§ **元の文章**:
漂流してたところを偶然通りかかった交易船に助けられた主人公パーカーは、婚約者の待つ港にそのまま乗せて行ってもらえることに。ところがイザコザがあって、地図に載ってない無人島で降ろされてしまう…。そこはイギリスから追放されたモロー博士が禁断の研究を行なっているヤベェ場所だった…。

HGウェルズ『モロー博士の島』(未読)の映画化作品で、マッドサイエンティストが人の領域の向こう側へと足を踏み入れてしまったことに対する罪と罰を描いたSFホラー。恐らく『フランケンシュタイン』からの影響を強く受けているだろうことが想像されるめちゃ面白い作品でした。

フランケンシュタイン博士のようにモロー博士も人間を創造しようとしているのですが、彼方が死体からの生命の創造だったのに対し、こちらは動物を人間化しようとする。

生物を強制的に別の存在へと変貌させるという発想は、それだけで生理的な嫌悪感を覚えるものなのに、「動物→人間」という進化の過程を一瞬で飛び越えることを人間の手で行うという実験自体が「人間」という種族そのもののアイデンティティや地位を揺るがすような根源的な恐怖を煽ってくるから不快感が半端ないし、その線引きの傲慢さを批判されてるような感覚に陥らされる。進化論とか全く詳しくないんですけどね…。でも水生?の説とか結構好きです。

§ **取り組む課題**:
(a) 元の文章のうち、「HGウェルズ『モロー博士の島」で始まり「は動物を人間化しようとする。」までの部分を一字も変えずに書き出してください。
(b) 元の文章にある次の一文を英語に訳してください。「フランケンシュタイン博士のようにモロー博士も人間を創造しようとしているのですが、彼方が死体からの生命の創造だったのに対し、こちらは動物を人間化しようとする。」
(c) 次の(i)〜(iii)が元の文章の内容と合っているかを「はい」か「いいえ」で答え、決め手となる箇所を元の文章から引用してください。(i) パーカーは婚約者の待つ港で船から降ろされた。(ii) モロー博士はイギリスから追放された人物である。(iii) 筆者はHGウェルズの原作を読んだことがある。

§ **記録一覧**:
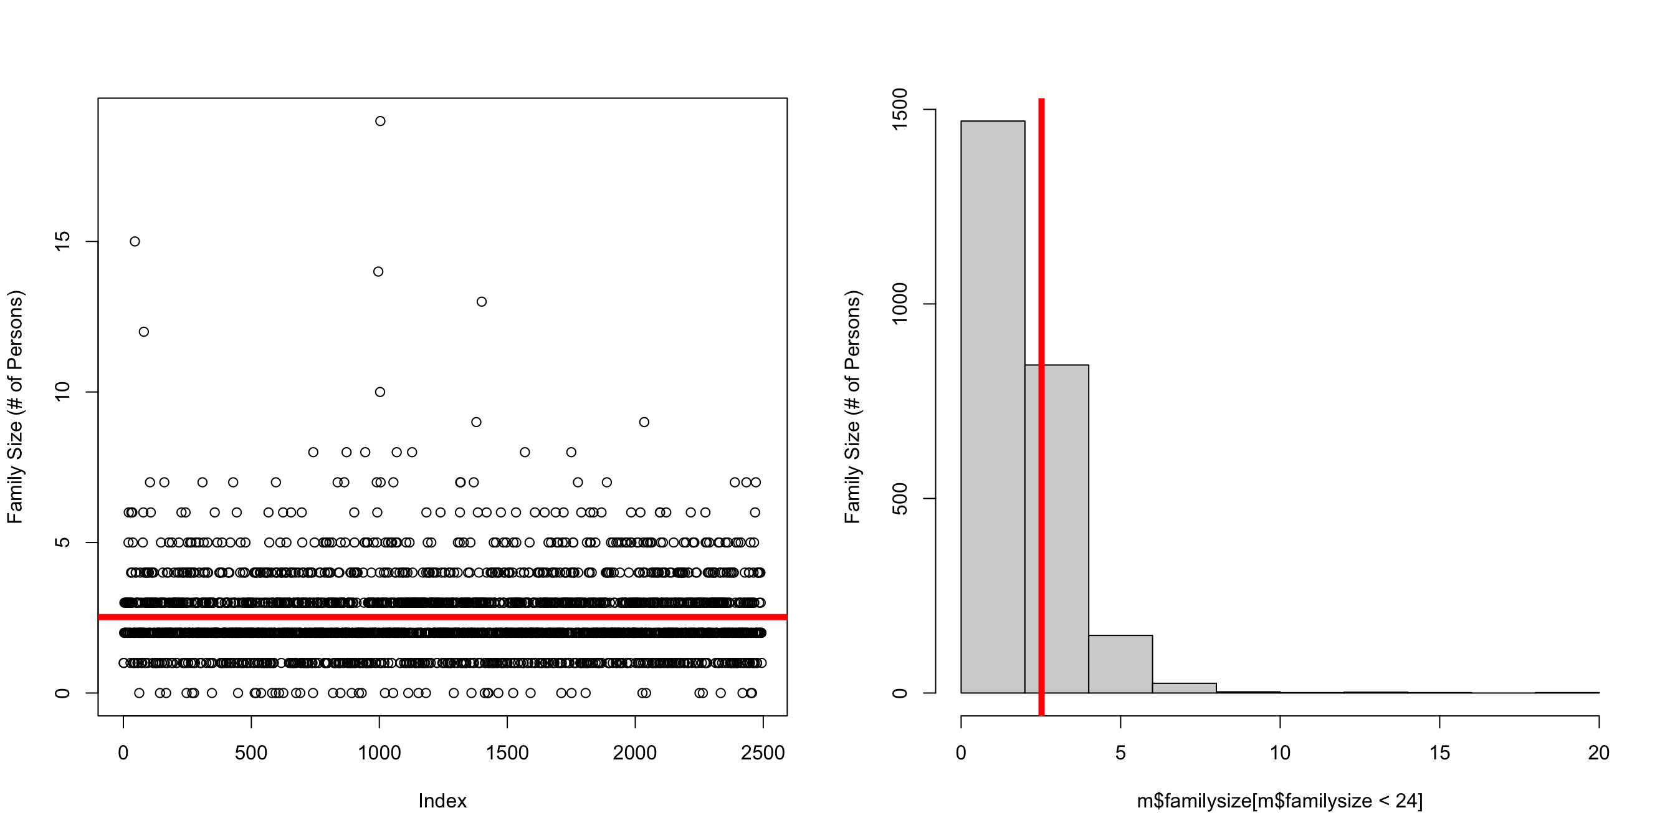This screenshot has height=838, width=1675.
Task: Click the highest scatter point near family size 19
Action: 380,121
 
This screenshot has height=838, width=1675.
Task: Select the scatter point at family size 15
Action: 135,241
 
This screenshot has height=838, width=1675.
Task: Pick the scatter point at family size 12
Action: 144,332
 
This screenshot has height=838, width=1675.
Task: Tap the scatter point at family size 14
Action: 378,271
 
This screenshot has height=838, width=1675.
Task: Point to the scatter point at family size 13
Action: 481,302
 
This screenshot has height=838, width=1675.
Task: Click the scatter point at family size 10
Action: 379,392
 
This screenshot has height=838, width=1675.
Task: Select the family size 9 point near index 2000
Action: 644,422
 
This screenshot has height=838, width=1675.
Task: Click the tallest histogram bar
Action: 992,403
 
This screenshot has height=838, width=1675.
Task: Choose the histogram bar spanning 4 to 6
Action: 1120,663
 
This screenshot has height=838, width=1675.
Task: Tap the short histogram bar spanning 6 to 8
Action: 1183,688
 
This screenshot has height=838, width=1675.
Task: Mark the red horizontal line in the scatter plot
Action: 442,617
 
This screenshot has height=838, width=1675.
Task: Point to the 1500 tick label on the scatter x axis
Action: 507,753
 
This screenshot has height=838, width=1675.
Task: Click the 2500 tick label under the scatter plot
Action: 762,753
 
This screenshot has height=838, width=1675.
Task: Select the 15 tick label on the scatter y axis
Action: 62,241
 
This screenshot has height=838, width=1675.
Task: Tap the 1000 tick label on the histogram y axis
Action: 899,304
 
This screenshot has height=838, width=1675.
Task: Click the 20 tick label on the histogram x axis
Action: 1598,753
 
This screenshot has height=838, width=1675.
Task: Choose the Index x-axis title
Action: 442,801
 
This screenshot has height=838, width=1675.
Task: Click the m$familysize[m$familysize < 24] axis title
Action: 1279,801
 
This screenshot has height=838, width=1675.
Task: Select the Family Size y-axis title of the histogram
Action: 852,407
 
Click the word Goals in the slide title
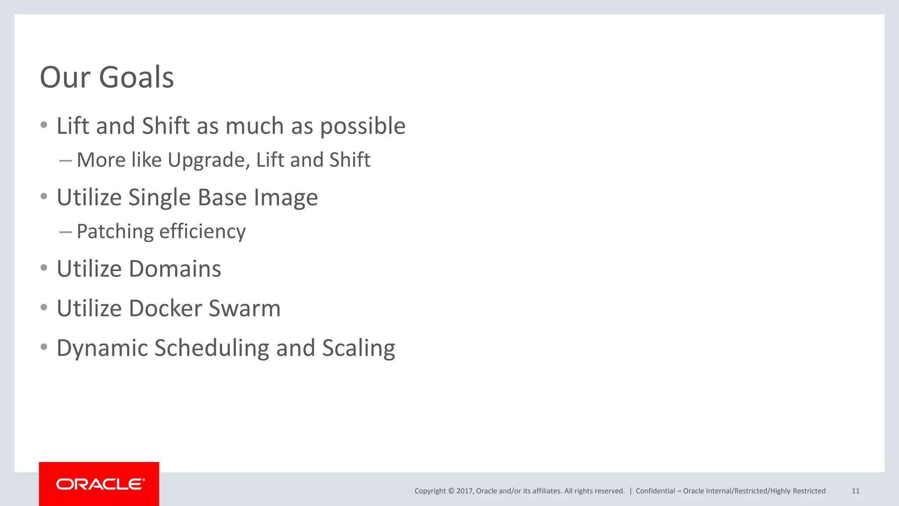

§ **課題の解答**:
(a)
HGウェルズ『モロー博士の島』(未読)の映画化作品で、マッドサイエンティストが人の領域の向こう側へと足を踏み入れてしまったことに対する罪と罰を描いたSFホラー。恐らく『フランケンシュタイン』からの影響を強く受けているだろうことが想像されるめちゃ面白い作品でした。

フランケンシュタイン博士のようにモロー博士も人間を創造しようとしているのですが、彼方が死体からの生命の創造だったのに対し、こちらは動物を人間化しようとする。

(b) Like Dr. Frankenstein, Dr. Moreau is also trying to create human beings, but whereas the former created life from corpses, the latter tries to turn animals into humans.

(c)
(i) いいえ:「地図に載ってない無人島で降ろされてしまう」
(ii) はい:「イギリスから追放されたモロー博士」
(iii) いいえ:「HGウェルズ『モロー博士の島』(未読)」